## Exercise requirements
Exactly as they appear below, repeat the lines from the one with "Extreme Heat Warning in" through the one with "Follow Us (76, 422)", and no others.

Stored records:

# # # # #

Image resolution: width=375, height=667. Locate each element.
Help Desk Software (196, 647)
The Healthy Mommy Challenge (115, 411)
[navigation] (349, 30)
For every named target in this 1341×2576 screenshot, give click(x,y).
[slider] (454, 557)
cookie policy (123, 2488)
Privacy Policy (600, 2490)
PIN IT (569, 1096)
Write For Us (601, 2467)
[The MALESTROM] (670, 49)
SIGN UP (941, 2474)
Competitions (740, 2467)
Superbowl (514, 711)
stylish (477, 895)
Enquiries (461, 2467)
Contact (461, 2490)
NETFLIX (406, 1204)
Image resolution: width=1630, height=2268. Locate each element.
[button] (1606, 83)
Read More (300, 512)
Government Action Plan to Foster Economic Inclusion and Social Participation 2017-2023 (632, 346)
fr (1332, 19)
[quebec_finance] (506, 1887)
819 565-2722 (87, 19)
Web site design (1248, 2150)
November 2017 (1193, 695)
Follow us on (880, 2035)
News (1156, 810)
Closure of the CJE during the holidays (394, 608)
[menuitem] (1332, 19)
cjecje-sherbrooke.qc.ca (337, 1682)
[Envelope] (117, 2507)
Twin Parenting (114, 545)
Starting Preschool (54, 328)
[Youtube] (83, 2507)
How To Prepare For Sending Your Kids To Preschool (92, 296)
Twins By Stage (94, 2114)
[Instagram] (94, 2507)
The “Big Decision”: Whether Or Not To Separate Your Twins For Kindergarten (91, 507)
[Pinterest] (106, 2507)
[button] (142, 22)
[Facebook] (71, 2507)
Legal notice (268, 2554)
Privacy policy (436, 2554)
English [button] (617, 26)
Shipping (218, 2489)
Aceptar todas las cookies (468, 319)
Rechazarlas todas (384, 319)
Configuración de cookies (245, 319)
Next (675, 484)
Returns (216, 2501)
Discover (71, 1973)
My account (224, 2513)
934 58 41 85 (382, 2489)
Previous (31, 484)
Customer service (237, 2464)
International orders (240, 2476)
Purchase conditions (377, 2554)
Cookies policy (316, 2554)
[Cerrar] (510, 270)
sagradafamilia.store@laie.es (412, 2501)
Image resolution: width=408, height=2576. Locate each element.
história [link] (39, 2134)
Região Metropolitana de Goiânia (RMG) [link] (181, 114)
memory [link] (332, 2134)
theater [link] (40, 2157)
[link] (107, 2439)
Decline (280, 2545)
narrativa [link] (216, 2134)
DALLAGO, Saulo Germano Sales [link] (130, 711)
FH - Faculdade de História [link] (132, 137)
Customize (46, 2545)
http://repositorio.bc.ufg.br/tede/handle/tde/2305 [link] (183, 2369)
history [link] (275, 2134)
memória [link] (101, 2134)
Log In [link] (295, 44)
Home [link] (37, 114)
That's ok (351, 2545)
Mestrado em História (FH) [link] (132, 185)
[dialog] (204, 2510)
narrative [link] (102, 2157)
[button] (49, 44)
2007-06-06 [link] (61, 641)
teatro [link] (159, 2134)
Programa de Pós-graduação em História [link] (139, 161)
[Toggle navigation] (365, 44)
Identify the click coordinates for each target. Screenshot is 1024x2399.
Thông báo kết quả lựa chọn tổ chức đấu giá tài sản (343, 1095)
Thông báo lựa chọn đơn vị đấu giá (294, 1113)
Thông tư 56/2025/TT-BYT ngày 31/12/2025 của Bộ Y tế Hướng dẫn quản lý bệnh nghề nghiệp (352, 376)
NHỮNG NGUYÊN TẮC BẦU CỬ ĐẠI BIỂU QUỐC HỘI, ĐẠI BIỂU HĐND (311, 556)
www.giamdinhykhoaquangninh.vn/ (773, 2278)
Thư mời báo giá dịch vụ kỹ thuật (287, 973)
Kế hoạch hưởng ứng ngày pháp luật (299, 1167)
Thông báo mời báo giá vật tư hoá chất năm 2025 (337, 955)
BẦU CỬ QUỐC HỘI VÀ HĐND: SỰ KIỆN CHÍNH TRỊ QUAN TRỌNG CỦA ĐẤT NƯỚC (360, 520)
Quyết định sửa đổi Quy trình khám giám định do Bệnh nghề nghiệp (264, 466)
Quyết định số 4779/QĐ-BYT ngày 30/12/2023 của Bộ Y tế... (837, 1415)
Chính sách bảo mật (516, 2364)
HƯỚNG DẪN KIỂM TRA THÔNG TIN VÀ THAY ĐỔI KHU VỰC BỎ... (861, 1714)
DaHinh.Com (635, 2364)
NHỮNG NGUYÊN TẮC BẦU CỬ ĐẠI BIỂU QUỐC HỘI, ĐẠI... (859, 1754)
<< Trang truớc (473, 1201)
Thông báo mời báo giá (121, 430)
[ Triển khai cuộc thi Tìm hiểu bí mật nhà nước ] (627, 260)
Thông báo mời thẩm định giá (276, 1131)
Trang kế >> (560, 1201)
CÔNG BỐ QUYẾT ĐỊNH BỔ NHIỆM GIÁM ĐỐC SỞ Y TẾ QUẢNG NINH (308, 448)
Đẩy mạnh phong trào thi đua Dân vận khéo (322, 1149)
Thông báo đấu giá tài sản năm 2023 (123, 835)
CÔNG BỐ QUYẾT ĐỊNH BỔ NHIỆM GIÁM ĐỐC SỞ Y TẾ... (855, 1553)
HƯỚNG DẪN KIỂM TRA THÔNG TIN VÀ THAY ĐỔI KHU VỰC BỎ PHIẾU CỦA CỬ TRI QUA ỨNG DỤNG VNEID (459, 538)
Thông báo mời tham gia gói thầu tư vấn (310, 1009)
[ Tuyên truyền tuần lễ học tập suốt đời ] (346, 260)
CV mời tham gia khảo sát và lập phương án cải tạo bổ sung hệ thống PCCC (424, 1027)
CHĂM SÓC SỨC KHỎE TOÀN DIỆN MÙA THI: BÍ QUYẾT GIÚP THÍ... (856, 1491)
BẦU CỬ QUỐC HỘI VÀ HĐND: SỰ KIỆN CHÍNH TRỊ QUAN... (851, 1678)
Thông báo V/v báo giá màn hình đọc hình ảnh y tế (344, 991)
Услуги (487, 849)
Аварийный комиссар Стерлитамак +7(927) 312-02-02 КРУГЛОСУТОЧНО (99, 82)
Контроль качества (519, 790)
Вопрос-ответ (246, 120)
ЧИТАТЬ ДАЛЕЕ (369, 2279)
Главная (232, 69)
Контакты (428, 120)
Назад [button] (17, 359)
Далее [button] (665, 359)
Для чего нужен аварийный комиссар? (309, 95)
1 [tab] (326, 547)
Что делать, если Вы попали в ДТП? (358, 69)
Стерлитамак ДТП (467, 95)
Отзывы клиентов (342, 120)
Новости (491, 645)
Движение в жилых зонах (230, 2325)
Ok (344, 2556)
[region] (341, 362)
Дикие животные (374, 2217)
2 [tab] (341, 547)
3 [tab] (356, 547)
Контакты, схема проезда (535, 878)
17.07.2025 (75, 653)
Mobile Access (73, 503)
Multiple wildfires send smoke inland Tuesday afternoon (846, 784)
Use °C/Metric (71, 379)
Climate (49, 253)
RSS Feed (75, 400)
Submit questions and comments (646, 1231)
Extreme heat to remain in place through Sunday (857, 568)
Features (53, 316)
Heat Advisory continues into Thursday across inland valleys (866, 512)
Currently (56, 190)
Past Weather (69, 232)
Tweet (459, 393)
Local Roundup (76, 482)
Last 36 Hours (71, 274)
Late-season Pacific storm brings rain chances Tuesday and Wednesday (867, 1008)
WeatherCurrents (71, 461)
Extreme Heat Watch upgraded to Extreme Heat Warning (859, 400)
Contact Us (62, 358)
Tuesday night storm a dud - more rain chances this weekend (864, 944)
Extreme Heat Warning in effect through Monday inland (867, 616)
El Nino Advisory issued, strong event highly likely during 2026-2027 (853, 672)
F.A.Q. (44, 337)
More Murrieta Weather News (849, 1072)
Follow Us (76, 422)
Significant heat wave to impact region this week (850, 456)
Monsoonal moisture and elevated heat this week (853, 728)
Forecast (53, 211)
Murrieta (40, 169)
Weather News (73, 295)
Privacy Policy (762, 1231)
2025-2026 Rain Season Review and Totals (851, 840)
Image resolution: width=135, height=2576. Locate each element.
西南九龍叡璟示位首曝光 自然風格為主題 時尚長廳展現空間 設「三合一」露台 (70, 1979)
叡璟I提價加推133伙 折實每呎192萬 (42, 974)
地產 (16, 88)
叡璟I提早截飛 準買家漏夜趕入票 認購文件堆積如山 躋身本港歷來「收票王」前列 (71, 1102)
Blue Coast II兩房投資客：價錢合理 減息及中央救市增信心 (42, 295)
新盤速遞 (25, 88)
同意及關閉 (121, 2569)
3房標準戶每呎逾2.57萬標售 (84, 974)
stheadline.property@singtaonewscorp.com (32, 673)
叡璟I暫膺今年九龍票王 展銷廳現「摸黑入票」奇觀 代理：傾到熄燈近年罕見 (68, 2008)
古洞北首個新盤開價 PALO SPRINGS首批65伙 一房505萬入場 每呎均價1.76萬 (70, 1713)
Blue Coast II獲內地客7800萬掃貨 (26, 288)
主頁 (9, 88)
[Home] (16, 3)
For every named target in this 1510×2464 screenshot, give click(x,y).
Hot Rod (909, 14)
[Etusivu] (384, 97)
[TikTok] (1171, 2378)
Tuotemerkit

# # # # #

## Response box
Extreme Heat Warning in effect through Monday inland (867, 616)
El Nino Advisory issued, strong event highly likely during 2026-2027 (853, 672)
F.A.Q. (44, 337)
More Murrieta Weather News (849, 1072)
Follow Us (76, 422)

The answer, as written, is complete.